According to the American Gastroenterological Association (AGA), which commissioned Harris Interactive to survey more than 1,000 baby boomers not previously diagnosed with hepatitis, lack of awareness among baby boomers has significant implications. In announcing the survey results. The AGA noted that nearly 5 million Americans are infected with hepatitis C, of which 82 percent are baby boomers.
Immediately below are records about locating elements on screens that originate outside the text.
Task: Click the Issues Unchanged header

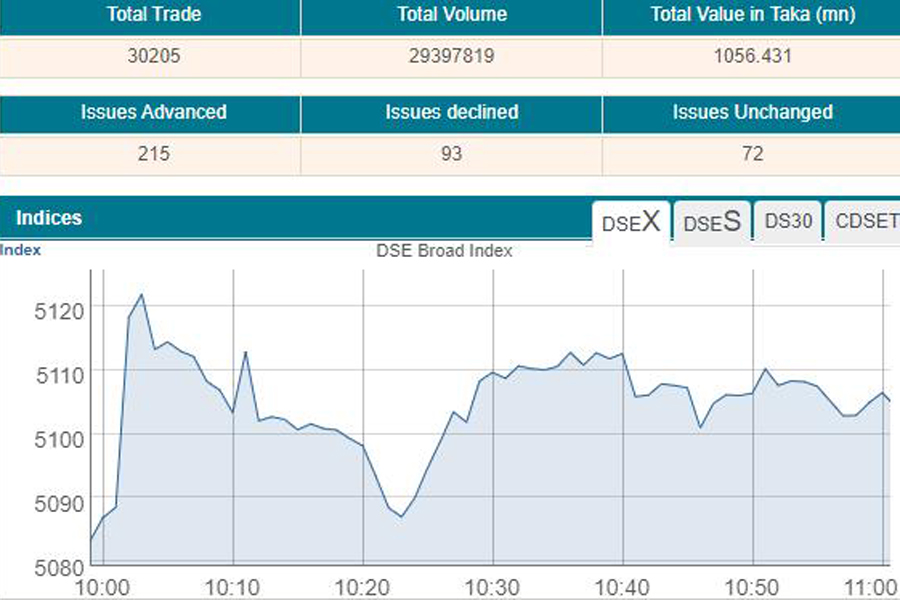Action: click(751, 113)
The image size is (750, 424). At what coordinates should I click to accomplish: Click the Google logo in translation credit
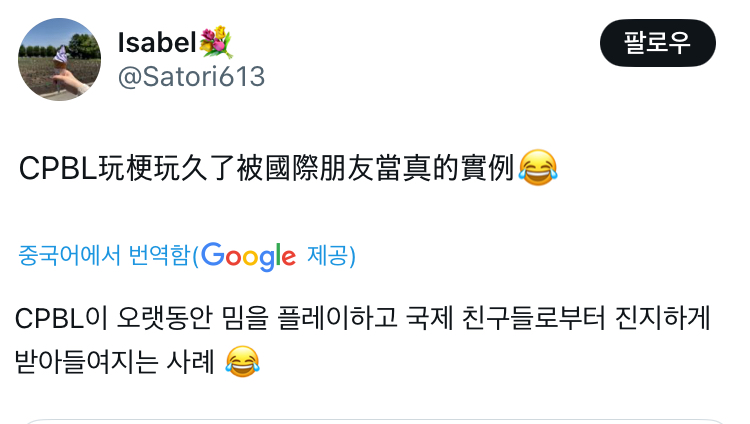click(248, 257)
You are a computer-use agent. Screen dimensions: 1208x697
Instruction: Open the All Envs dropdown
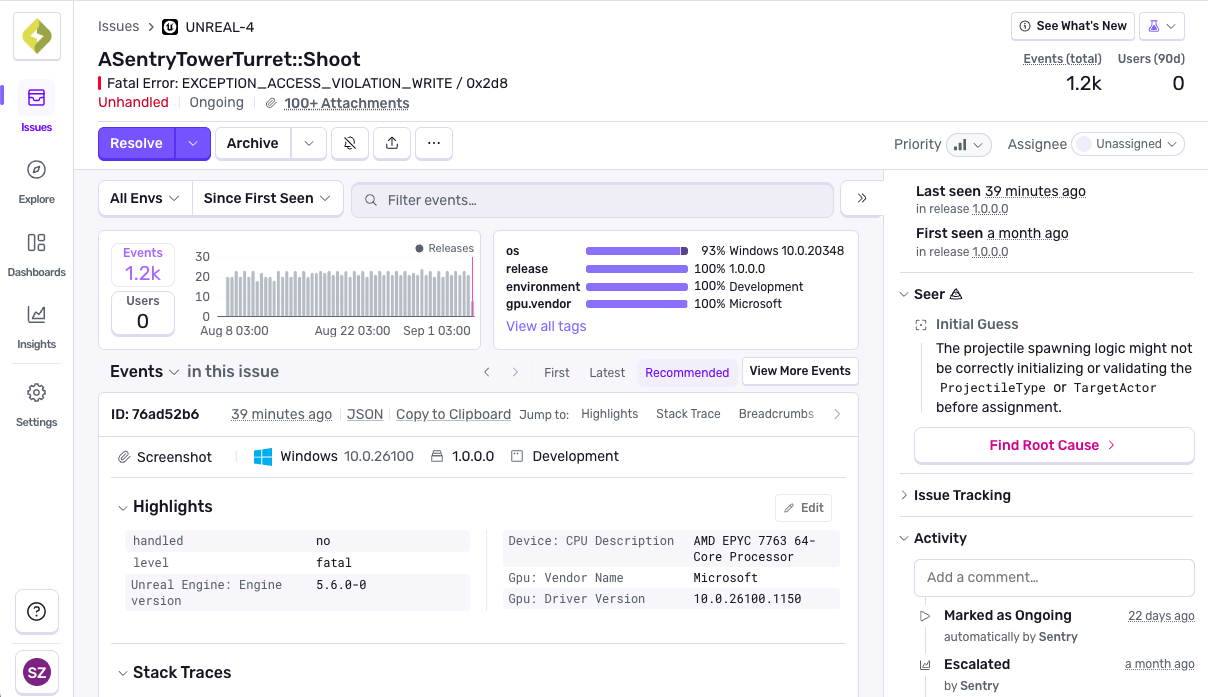tap(145, 198)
However, three in four people infected don't know they have hepatitis C, which is the leading cause of liver failure, liver cancer or the need for a liver transplant in the United States.
In addition to a lack of knowledge, the survey showed a lack of action: 83 percent of the baby boomers surveyed have never discussed hepatitis C with their healthcare provider, even though it is diagnosed with a simple blood test and for many people, can be cured.
Findings were released by the AGA in advance of National Hepatitis Testing Day on May 19. The survey is part of a new AGA educational campaign called I.D. Hep C .
"Many baby boomers have a potentially dangerous 'it's not me' mentality about hepatitis C, and this survey underscores how poorly most people in that generation understand that risk factors do apply to them," said Ira M. Jacobson, MD, AGAF, chief, division of gastroenterology and hepatology and professor of medicine at The Joan Sanford I. Weill Medical College of Cornell University, and physician co-advisor to AGA's I.D. Hep C campaign. "Given the potentially deadly consequences of allowing hepatitis C to go undiagnosed, the AGA urges all baby boomers to talk to their doctors about getting tested."
By visiting www.IDHepC.org, people can learn more about hepatitis C and testing and get information on where to get tested — including free or low-cost screening events in some regions in the days surrounding National Hepatitis Testing Day.
AGA noted that liver damage from hepatitis C gets worse over time, and because many boomers have been infected for decades, the number of people who die from hepatitis C-related liver problems (about 15,000) is expected to increase by 207 percent from 2000 to 2030.
"The disease can't be treated if people don't know they are infected. With treatment, the chance of a cure is greater than ever," said Michael Ryan, MD, clinical professor of medicine, Eastern Virginia Medical School, practicing gastroenterologist with Digestive and Liver Disease Specialists of Norfolk, Va., and physician co-advisor to AGA's I.D. Hep C campaign. "I see every day the devastation hepatitis C can cause, especially to those who have lived with the disease for years without knowing it. Baby boomers shouldn't wait – they should talk to their doctors today about getting this simple test."